Internet ha cambiado muchas cosas, pero ¿cambiará también la red de redes las leyes? ¿Ha dejado de tener aplicabilidad la legislación actual ante un fenómeno que traspasa las fronteras nacionales? Es más, ¿resistirá el concepto de estado ante el ataque de Internet?
por Alejandro Padín
El Profesor Muñoz Machado entra con este libro uno de los campos de batalla dialéctica que con cada vez más frecuencia vamos a poder contemplar en los próximos meses y, quizá, años. Se trata de la pugna entre aquéllos que opinan que internet no es más que un nuevo medio de comunicación, sin mayor trascendencia, y aquellos otros que defienden que el fenómeno internet ha venido a terminar con los conceptos tradicionales de Estado y Ordenamiento Jurídico.

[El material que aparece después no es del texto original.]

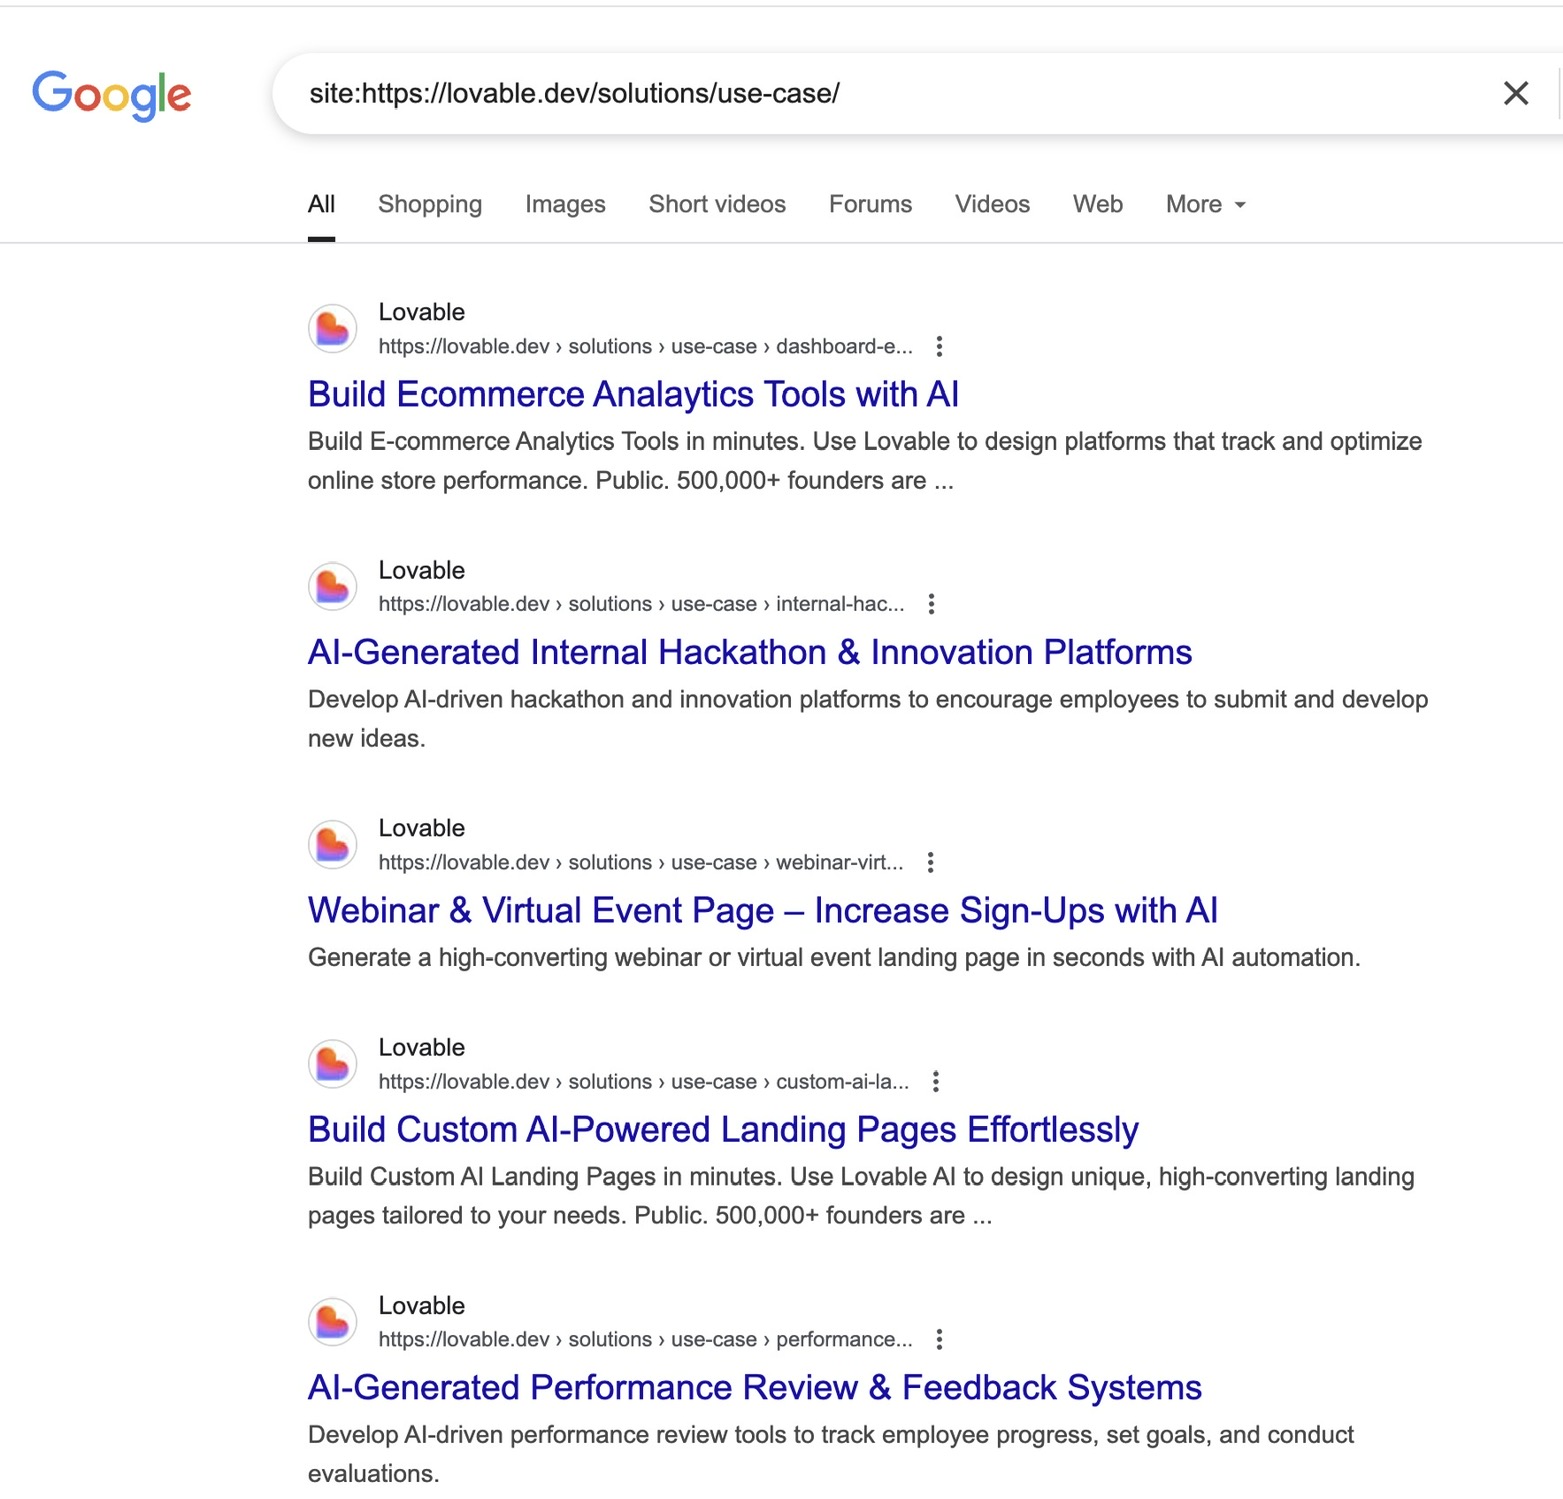1563x1499 pixels.
Task: Click Lovable favicon beside Webinar result
Action: point(333,845)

Interesante pugna en la que, sin duda, habrá que tomar partido tarde o temprano. Es recomendable para cualquiera pararse a pensar dos minutos en qué forma su vida ha cambiado desde la llegada de internet. ¿Hay cosas que ya no hacemos y antes hacíamos? (ir al banco, ir a tiendas de discos, librerías...); ¿encontramos mayor facilidad para preparar nuestro ocio? (entradas para espectáculos, billetes de avión o tren, hoteles...); ¿hemos dejado de escribir cartas o llamar tanto a nuestros amigos? (les saludamos por correo electrónico desde el trabajo...).
Si la respuesta a cualquiera de esas preguntas es afirmativa, es evidente que internet nos ha cambiado la vida. Y probablemente ni nos imaginamos hasta qué punto. Cuando cada una de esas decisiones individuales toma dimensión macroeconómica las consecuencias para la estructura social, económica, política y cultural de un país pueden ser incalculables.
Pero no vamos a exagerar. Es cierto que internet supone un cambio, a veces importante, y a menudo para mejor, en los hábitos de muchos de nosotros, pero todavía tenemos que enfrentarnos a la vida diaria con las herramientas tradicionales. Quizá cambie, tendremos que ir adaptándonos.
El Profesor Muñoz Machado se enfrenta a este dilema, y lo hace analizando algunas de las instituciones tradicionales para ver en qué medida internet las ha cambiado, las está cambiando o las puede llegar a cambiar. Ideas como el Estado, la organización política, la estructura social de un estado... cuestiones cuya respuesta es de fundamental importancia para planificar y llevar a cabo lo que será la sociedad del futuro. Sin respuesta a estos interrogantes no podremos llegar a la construir ciudades en el espacio, ni emplazamientos habitados en Marte. Se trata de la ingeniería social, tanto o más importante que la aeronáutica o la espacial a la hora de planificar el futuro. Se trata de someter a un profundo examen el esquema tradicional de "todo" y ver hasta qué punto será aplicable a la sociedad de la información.
¿Cuál es la respuesta que daremos a esta pregunta? Probablemente el Futuro nunca dependerá de lo que vayamos a contestar nosotros, pero sí pondrá la base para lo que se vaya decidiendo. Internet será un estado algún día. O puede que no.